What next for Josh Taylor following his controversial Super Lightweight split decision victory over the weekend to Jack Catterall?
There are many questions to answer for the Edinburgh man following last Saturday night’s fight.
The 31 year old Scottish boxer had actually stated he was going to move up to Welterweight before the fight, however many pundits and fans are now questioning this decision and feel that the only natural step is to at least give Catterall a rematch, and media outlets have also branded the fight a ‘robbery’.
With the interest accumulated over the weekend and an opportunity for both fighters to provide a definitive conclusion to the saga, it would actually make for a strong commercial prospect and could even replicate a similar PPV response seen from the Book v Khan fight.
Ultimately Taylor has his options open and only he can make this decision.
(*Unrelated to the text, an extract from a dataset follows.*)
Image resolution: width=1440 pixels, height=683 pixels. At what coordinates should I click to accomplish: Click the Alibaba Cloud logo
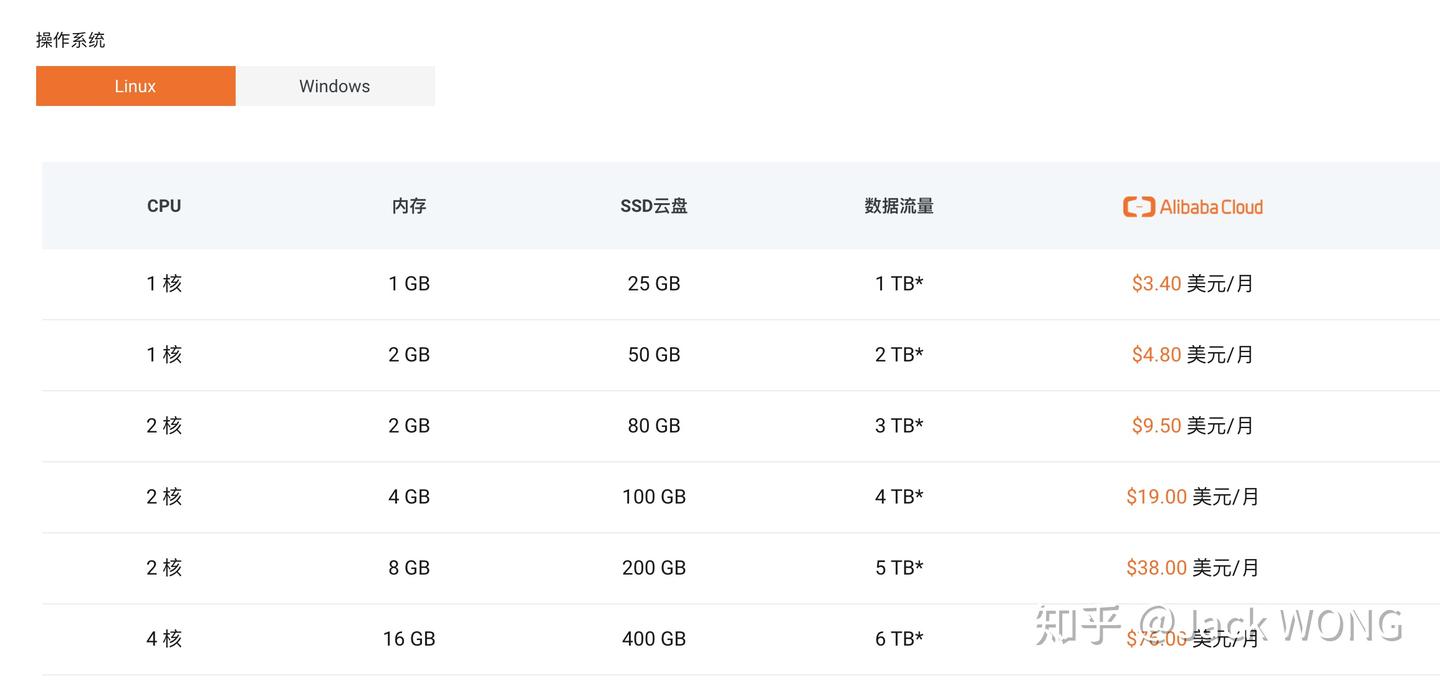coord(1192,207)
The saving grace for him is that he had already made his intentions clear to move up to the coveted 147lb division, but of course the questions will remain.
Many feel that Taylor may be accused of running away from Catterall and is cautious of a rematch.
However, for Taylor, going to the Welterweight division will not be a walk in the park either.
Many fans have jumped on Taylor in the aftermath of the contentious victory against Catterall, but it is important to remember that he isn’t responsible for the judging and the outcome.
At the same time, there is a fear that his achievements until now are being overlooked and overshadowed by the weekend’s events.
It is easy to forget that Taylor accomplished a feat never seen before by a British fighter when defeating Jose Ramirez to become Britain’s first undisputed world boxing champion in the four-belt era.
This is a monumental achievement which has been matched by only Oleksandr Usyk, Bernard Hopkins, Jermain Taylor and Terence Crawford.
Crawford in particular is someone who the boxing community would like to see dace off with Taylor at some point.
Both men have become undisputed champions at Light Welterweight and now find themselves in the same division.
Since Crawford moved up in weight class, he has been a terror to the division leaving a trail of former world champions in his path.
His victories at Welterweight include Kell Brook, Amir Khan, Shawn Porter and Jeff Horn amongst others.
The prospect of a clash between Taylor and Crawford has been sized up as a mouth-watering prospect and would see two undefeated and undisputed champions fight in a blockbuster event.
Of course, as is the case with Boxing politics this will not be as straightforward as expected.
Taylor is currently new to the division, and it would be prudent for him to have at least one fight to bed himself into the division before chasing the elite.
At the same time, Crawford, the current WBO world champion himself, is chasing fellow undefeated American and WBC Title holder Errol Spence Jr.
Both men are in the peak of their powers, with Crawford the slightly older man at 34 and Spence aged 31, this is a fight that could revitalise the diminishing Boxing scene in America.
This may help Taylor in giving him the time to adjust to the division and the weight.
In terms of domestic showdowns there are several suitors, such as Conor Benn, Kell Brook and even Josh Kelly.
This would then pave the way open for Taylor to get a footing in the rankings before embarking on stiffer challenges.
It could be argued at the moment that the Welterweight division, along with the Lightweight division are the two most competitive divisions in Boxing, so Taylor is consciously making that step up and still has a lot to lose.
By the same token, however, there is significant financial gain and glory at stake too if he is able to successfully navigate himself into contention at the summit of the division.
It is a telling sign that Taylor would give up all the gold and glory at Super Lightweight and transition to Welterweight.
The commercial factor will certainly play a part in this, and the chance to create dream fights with lucrative paydays may be something that appeals to Taylor, even at the expense of losing.
Taylor has a good frame standing around 5’10 and has stated in a previous interview that he walks around at 165 lbs.
This should allow him to transition smoothly into the 147 lb division.
With his pedigree, and the encouragement of Crawford’s own journey from Super Lightweight, this should help provide some more big nights for Taylor ahead.
His reign in the Super Lightweight division prior to the Catterall fight had been somewhat flawless for a boxer who has risen through the commonwealth ranks.
Taylor must recognise though, that he was floored by an opponent who isn’t yet ranked in the top 10 in the Super Lightweight division, which raises some concerns for his prospective campaign at Welterweight.
It may just have been a bad day at the office for Taylor, but complacency can creep in once you have become undisputed champion, and at 147 lbs he will be just like any other fighter trying to claim the belts.
For now, of course many fans will want the Catterall rematch but this could conceivably even take place at Welterweight should both men eventually move up.